The UK-based magazine Postscripts had a fairly successful second year of publication, putting out 3 fine issues. Peter Crowther is the editor and publisher, and my Locus colleague Nick Gevers is the assistant editor.

The three issues contained just over 150,000 words of fiction. There were 11 novelettes and 11 short stories. (Three of the novelettes and one of the short stories were clustered around the 7500 word borderline, so my numbers could certainly be off a bit.) (The novelettes averaged just over 9,000 words, the short stories just over 4600.)
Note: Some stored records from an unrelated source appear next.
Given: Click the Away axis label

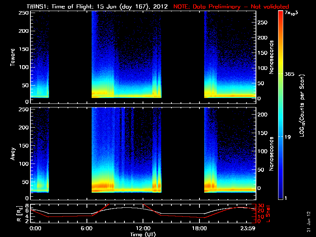Looking at the screenshot, I should tap(13, 154).
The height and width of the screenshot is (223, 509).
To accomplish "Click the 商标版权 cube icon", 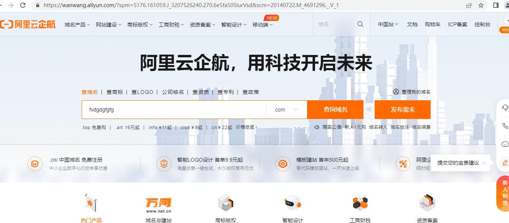I will [225, 202].
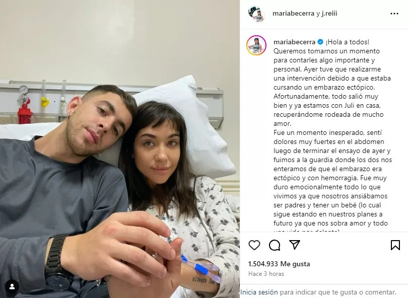The image size is (408, 298).
Task: Open comments via speech bubble icon
Action: pos(275,245)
I liked Joe Hill's novelette "Best New Horror" (Spring) best of all. (This is one of those borderline novelettes -- perhaps it is really a short story.) It's about the editor of a Year's Best Horror anthology who is fascinated by a striking, but very unpleasant, story by an unknown writer, who then tries to track down the writer ... with, of course, less than ideal results. (It is a horror story, after all.) I thought this clearly one of the standout stories of the year, by a writer who may be the standout "new discovery" of the year, though he's not precisely new, he's been publishing since the late '90s. But this year (or perhaps last year) was his breakout year.

Zoran Zivkovic contributed two fine novelettes, each part of an ongoing series. The series, _Four Stories Till the End_, will consist of four stories, each of which also is composed of four smaller stories. This year at Postscripts we saw "The Cell" (Summer) and "The Hospital Room" (Autumn). Each story is about a man in a room, waiting for some sort of "end", who is visited by four people, each of whom tells him a related, strange, story. The stories are funny and philosophical.
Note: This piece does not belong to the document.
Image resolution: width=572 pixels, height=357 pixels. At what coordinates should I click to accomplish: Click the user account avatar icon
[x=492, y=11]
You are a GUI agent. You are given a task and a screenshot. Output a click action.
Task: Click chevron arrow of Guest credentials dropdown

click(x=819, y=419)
Alastair Reynolds's "Zima Blue" (Summer) is another fine novelette (or perhaps a long short story), about a sort of Christo-like future artist, who specializes in huge art constructions with the colour that comes to be called "Zima Blue" an integral component. Eventually we learn who the artist really is, and what "Zima Blue" means to him. Neat stuff, and surprisingly moving.
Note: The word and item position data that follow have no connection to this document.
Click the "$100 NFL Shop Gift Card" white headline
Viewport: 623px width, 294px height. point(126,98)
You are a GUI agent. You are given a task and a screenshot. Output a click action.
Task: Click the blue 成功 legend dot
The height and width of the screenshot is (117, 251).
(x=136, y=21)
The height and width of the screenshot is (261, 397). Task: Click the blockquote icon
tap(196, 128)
Among the short stories, the longest (which is to say, it might be a novelette) is also one of the best, another Joe Hill piece, "Bobby Conroy Comes Back From the Dead", a really nice non-SF story about a failed actor meeting an old flame on the set of George Romero's movie _Dawn of the Dead_.

Also, Gene Wolfe's "Comber" is a very cool thing about a city floating on a huge ocean, and how its inhabitants react when it seems headed for collision with another floating city. Stephen Baxter's "A Signal From Earth" is a strong story about a dying race on a curious alien planet.

I also liked stories by Juliet McKenna and Chris Roberson, and the less earnest of Lawrence Person's contributions. And I truly didn't like the Jack Dann stories -- I couldn't care less about James Dean!